:: Текст ::
###

Они были мореходами и раньше, и их торговые корабли ходили от Атлантического океана до Черного моря. Афиняне также разбогатели на доходах от зависимых территорий и их платежах за военную помощь, а также от добычи серебра в близлежащем районе Аттики. Это дало им возможность построить флот, который базировался на Саламине. Но деревянных стен на море Фемистоклу оказалось мало: он хотел воздвигнуть огромные стены на суше. Окружив Афины и Пирей, они превратили бы эти города в остров – неприступный для нападения с суши, получающий все необходимое с моря, готовый пустить в дело флот, столь же грозный, как и войско спартанцев[52].
Таким образом, спартанцы и афиняне стали тиграми и акулами: каждый вид господствовал в своей «зоне обитания»[53]. В этот момент здравый смысл явно подсказывал идею сотрудничества: серьезная и зримая персидская угроза продолжала существовать. Вместо этого произошло нечто, не имевшее никакого смысла. Греки украсили спасенную ими цивилизацию незабываемыми творениями – а затем разрушили ее почти до основания[54].

###

:: Задания ::
**a.** Перепишите дословно фрагмент текста об афинянах и спартанцах, начиная со слов «Они были мореходами» и заканчивая словами «и войско спартанцев[52].».
**b.** Где, согласно тексту об афинянах и спартанцах, базировался построенный афинянами флот?

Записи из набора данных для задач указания

###

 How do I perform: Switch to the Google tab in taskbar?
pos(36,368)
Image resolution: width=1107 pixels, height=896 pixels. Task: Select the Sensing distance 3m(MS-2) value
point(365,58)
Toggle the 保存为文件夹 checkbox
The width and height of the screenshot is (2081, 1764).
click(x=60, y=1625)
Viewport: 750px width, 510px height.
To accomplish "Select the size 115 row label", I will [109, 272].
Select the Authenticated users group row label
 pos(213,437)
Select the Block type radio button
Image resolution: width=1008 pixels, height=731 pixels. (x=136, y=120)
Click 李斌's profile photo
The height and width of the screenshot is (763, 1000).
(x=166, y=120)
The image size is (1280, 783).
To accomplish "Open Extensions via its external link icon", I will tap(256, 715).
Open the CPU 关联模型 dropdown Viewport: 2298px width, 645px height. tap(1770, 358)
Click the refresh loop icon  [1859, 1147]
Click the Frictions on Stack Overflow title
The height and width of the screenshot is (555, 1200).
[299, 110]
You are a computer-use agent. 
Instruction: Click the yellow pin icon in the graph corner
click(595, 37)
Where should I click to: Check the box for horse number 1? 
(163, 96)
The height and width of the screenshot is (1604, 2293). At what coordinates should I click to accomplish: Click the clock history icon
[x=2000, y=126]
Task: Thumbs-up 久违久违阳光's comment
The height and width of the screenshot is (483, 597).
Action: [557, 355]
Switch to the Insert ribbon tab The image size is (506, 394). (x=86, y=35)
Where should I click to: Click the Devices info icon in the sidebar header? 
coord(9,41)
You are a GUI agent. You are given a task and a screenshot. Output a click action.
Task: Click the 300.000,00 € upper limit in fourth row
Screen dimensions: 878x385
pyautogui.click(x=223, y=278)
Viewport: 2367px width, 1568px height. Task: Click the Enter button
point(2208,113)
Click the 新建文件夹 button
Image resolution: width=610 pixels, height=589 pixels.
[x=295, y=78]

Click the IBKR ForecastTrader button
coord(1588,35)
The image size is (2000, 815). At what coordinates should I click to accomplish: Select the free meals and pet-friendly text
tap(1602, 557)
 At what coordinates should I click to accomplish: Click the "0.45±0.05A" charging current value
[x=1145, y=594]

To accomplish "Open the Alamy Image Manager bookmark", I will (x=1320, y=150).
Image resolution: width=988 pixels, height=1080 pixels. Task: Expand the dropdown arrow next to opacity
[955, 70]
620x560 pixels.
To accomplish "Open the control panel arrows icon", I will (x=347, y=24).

###

:: Ответы ::
**a.**
Они были мореходами и раньше, и их торговые корабли ходили от Атлантического океана до Черного моря. Афиняне также разбогатели на доходах от зависимых территорий и их платежах за военную помощь, а также от добычи серебра в близлежащем районе Аттики. Это дало им возможность построить флот, который базировался на Саламине. Но деревянных стен на море Фемистоклу оказалось мало: он хотел воздвигнуть огромные стены на суше. Окружив Афины и Пирей, они превратили бы эти города в остров – неприступный для нападения с суши, получающий все необходимое с моря, готовый пустить в дело флот, столь же грозный, как и войско спартанцев[52].

**b.** На Саламине.